In LTE (Long-Term Evolution) networks, RSRQ, or Reference Signal Received Quality, is a UE measurement metric used to assess the quality of the received signal. It plays a crucial role in ensuring efficient network performance, especially in challenging scenarios such as at the cell edge. Understanding RSRQ helps in optimizing the user experience by helping in the decision-making process for handovers and network resource allocation.
Below picture shows RSRQ Plot & Threshold and value ranges.
RSRQ Definition and Calculation.
RSRQ is a measure of the quality of the reference signal received by the User Equipment (UE). It takes into account not only the signal strength but also the level of interference and noise present in the received signal. The formula to calculate RSRQ is:
RSRQ = RSRP / (RSSI / N)
- RSRP (Reference Signal Received Power): The power level of the LTE reference signals.

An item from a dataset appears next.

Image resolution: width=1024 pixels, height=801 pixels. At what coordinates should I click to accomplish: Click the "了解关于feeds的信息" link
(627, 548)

- RSSI (Received Signal Strength Indicator): The total received power including all the interference and noise.
- N: The number of Resource Blocks (RBs) over which the RSSI is measured.
Importance of RSRQ.
RSRQ provides an indication of signal quality, which is crucial for maintaining a reliable and efficient connection. Its significance lies in the following aspects:
- Signal Quality Assessment: RSRQ is a direct measure of the quality of the received signal, taking into account both the signal strength and the level of interference.
- Handover Decisions: RSRQ is particularly important near the cell edge. Even if the RSRP is low, a high RSRQ value can indicate good signal quality, influencing the decision to handover to a neighboring cell.

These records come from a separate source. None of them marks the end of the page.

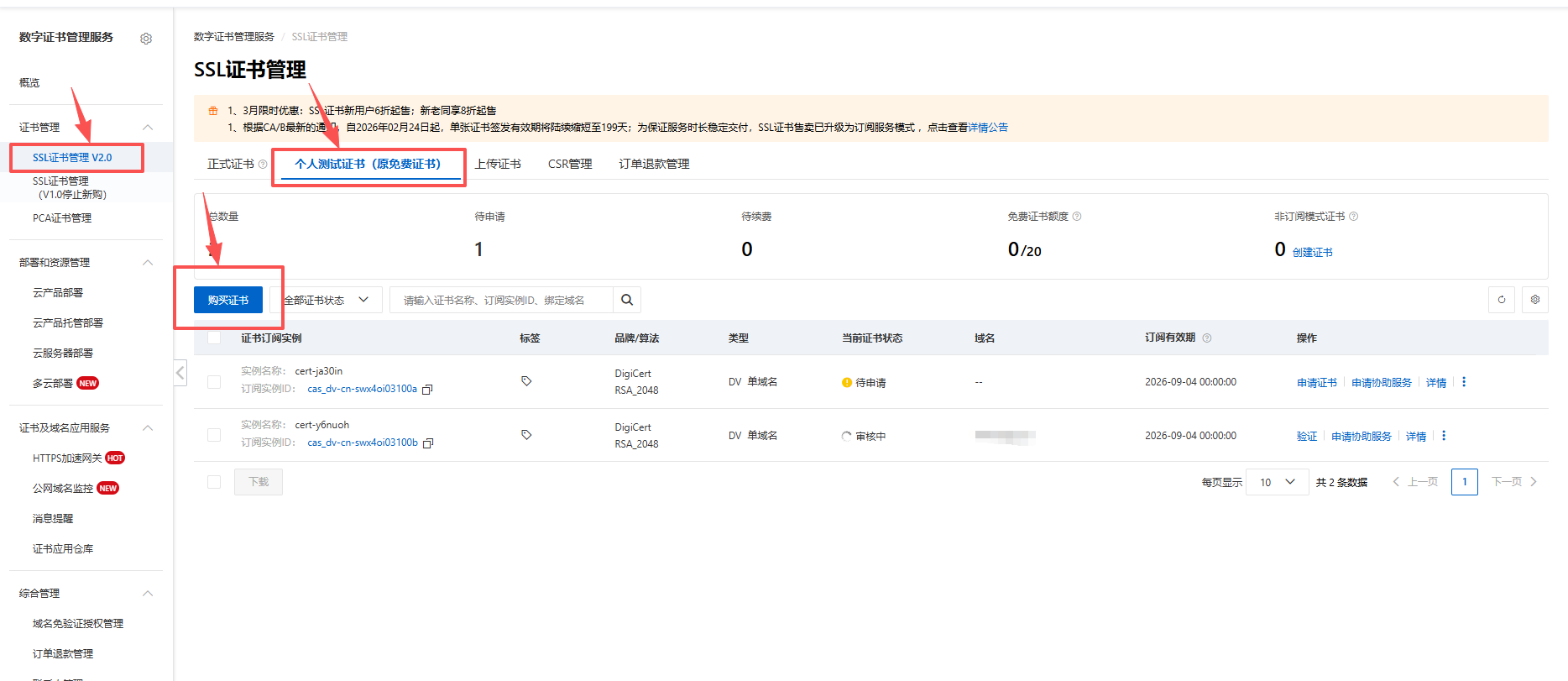This screenshot has height=681, width=1568.
Task: Copy instance ID cas_dv-cn-swx4oi03100a
Action: [x=427, y=390]
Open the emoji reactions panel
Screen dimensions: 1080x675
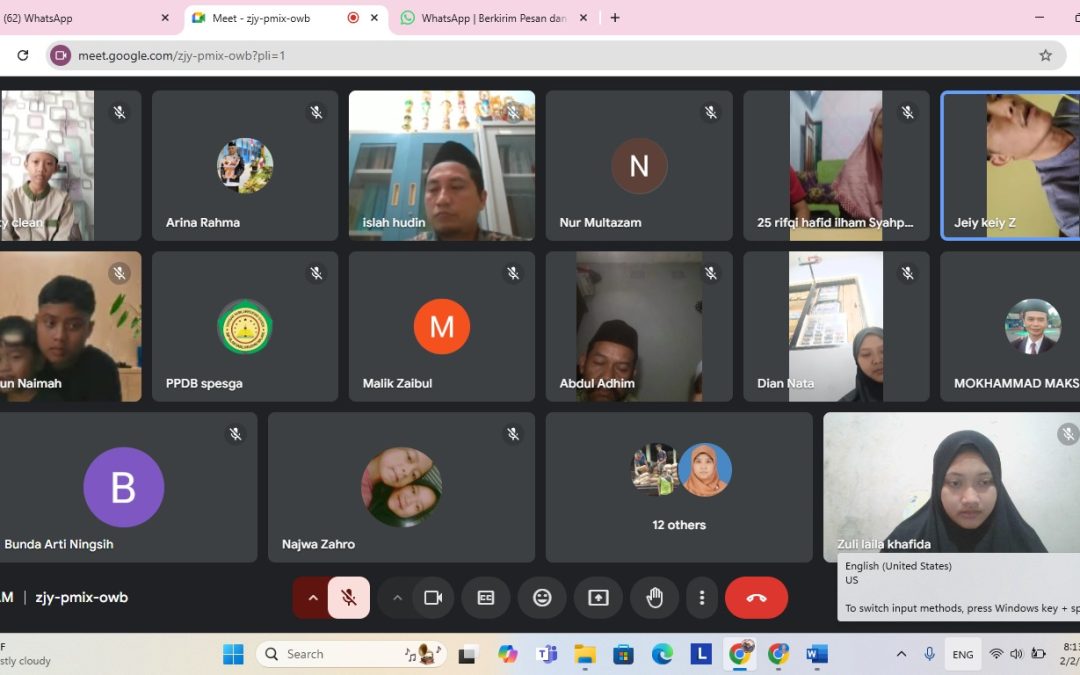coord(542,598)
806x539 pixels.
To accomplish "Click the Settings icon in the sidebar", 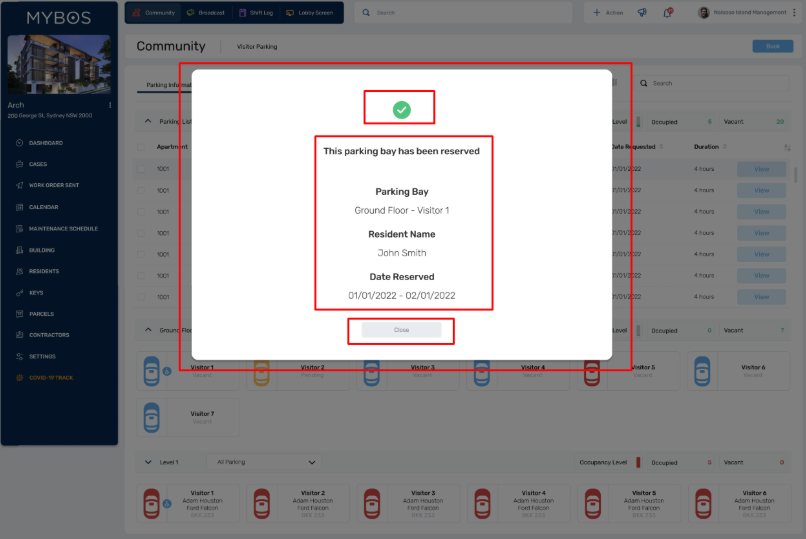I will point(20,356).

- Network Performance: By providing a comprehensive measure of signal quality, RSRQ helps in optimizing network performance and resource allocation.
RSRQ Measurement Range.
The typical range of RSRQ values is from -3 dB to -19.5 dB:
- -3 dB: Represents excellent signal quality with minimal interference.

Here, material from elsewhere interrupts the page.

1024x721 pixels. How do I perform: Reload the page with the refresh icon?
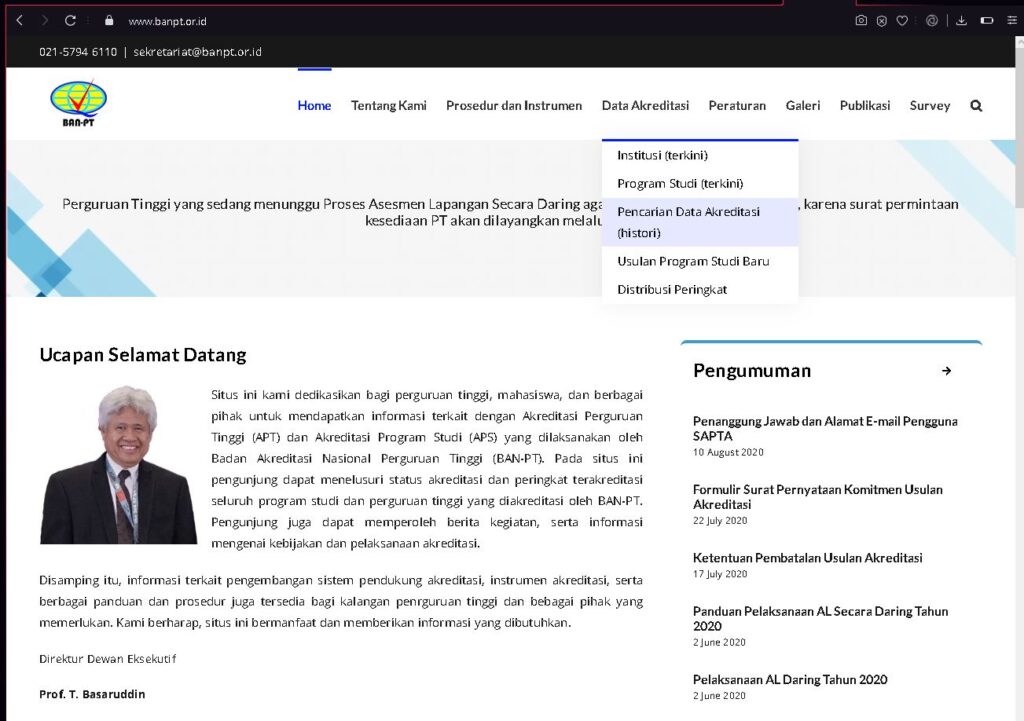70,20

- -19.5 dB: Indicates poor signal quality, typically at the cell edge or in areas with high interference.
RSRQ vs. Ec/No.
In 3G networks, a similar concept to RSRQ is Ec/No (Energy per Chip to Noise Ratio). While both measurements serve the same purpose of indicating signal quality, RSRQ is specific to LTE networks and Ec/No to UMTS (3G) networks.
Usage of RSRQ.
RSRQ is primarily used by the UE during connected states:
- Connected State: The UE continuously measures RSRQ to maintain a robust connection. It helps in making informed decisions regarding handovers, ensuring that the UE is connected to the cell with the best possible signal quality.
RSRQ Measurement in LTE.
RSRQ (Reference Signal Received Quality) is similar to RSRP in its use for determining the best cell for an LTE radio connection at a specific geographic location. However, while RSRP measures the absolute strength of the reference radio signals, RSRQ measures the signal-to-noise ratio. Both metrics can be used for initial cell selection or handover.
Reporting Range and Interpretation.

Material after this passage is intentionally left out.